O debatedor elogiou o destaque brasileiro na proteção dos mais vulneráveis, com programas como o Bolsa Família, por exemplo. Segundo afirmou, a transferência de renda complementada com o pagamento do auxílio emergencial e outros apoios, como o adiamento do pagamento de contas de energia e água, permitiu a sustentabilidade financeira da maioria dos brasileiros. São medidas de proteção social que, na opinião do especialista, devem ser aperfeiçoadas e continuadas, para que a população de baixa renda permaneça conseguindo se manter.
“Por enquanto, a nossa percepção é de que o setor financeiro é bastante sólido para responder à realidade, mas uma queda muito forte da economia pode afetar isso. É importante esse apoio e evitar que a crise econômica se transfira a uma crise financeira, porque isso agravaria muito mais a situação que estamos vendo. Além disso, também é preciso retomar a agenda de reformas, identificar, deixar claras, mapear, implementar essa agenda, porque ela será a base do futuro da retomada econômica do Brasil”, ressaltou.
Investimentos
O representante do Banco Interamericano de Desenvolvimento (BID), Morgan Doyle, destacou a atuação do órgão no combate à pandemia de covid-19 no Brasil, com ações como a agilização de processos de compras e a realocação de recursos nos estados. De acordo com ele, a carteira de investimentos em execução no país soma 84 operações com o setor público, distribuídas em áreas como infraestrutura, recursos naturais, social, gestão fiscal e maior inserção do Estado. São mais de US$ 11 bilhões em projetos que envolvem a União, os estados e os municípios, cujos desembolsos devem ser duplicados até o final de 2020, ressaltou.

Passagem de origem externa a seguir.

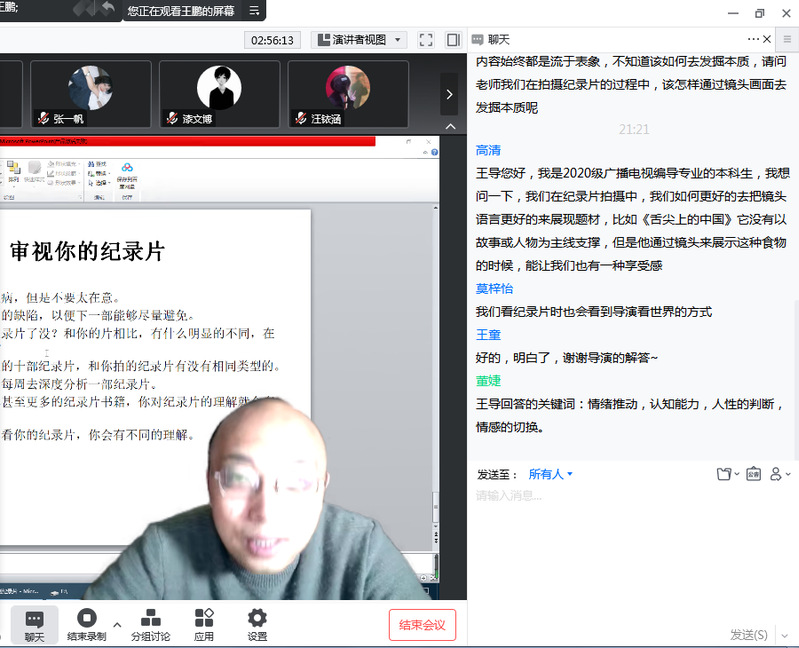Enter fullscreen mode using the expand icon
This screenshot has width=799, height=648.
pyautogui.click(x=426, y=40)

“Como em todos os países, a pandemia implicou tremendo esforço para atender uma demanda radicalmente diferente do que achávamos no começo do ano. Isso significou um pivô completo quanto à programação de 2020, assinando quase a totalidade dos US$ 2,3 bilhões para a covid-19. Há duas semanas, inclusive, a nossa diretoria aprovou uma operação de US$ 1 bilhão para ajudar famílias vulneráveis e trabalhadores no Brasil — US$ 400 milhões serão direcionados para auxílio emergencial, o valor é equivalente a três meses de ajuda para 475 mil famílias. Adicionalmente, nossas equipes têm buscado aproveitar ao máximo a carteira existente e puderam realizar cerca de 40 iniciativas e ações para atender demandas da pandemia que representam mais de US$ 200 milhões em 11 estados do Brasil, declarou.”
Dados
O presidente da comissão mista, senador Confúcio Moura (MDB-RO), destacou “o nível elevado” das palestras desta segunda-feira. Ele disse que todos os dados serão discutidos com o ministro da Economia, Paulo Guedes, que deverá participar de audiência remota do colegiado na próxima segunda-feira (31).
“Esta é uma audiência pública muito proveitosa, que vai embasar a nossa reunião com o ministro, para fazermos um balanço, um relatório. Então, esses conteúdos vão nos orientar bastante na audiência marcada para o final deste mês”, concluiu,
Reportagem: Val-André Mutran – Correspondente do Blog do Zé Dudu em Brasília.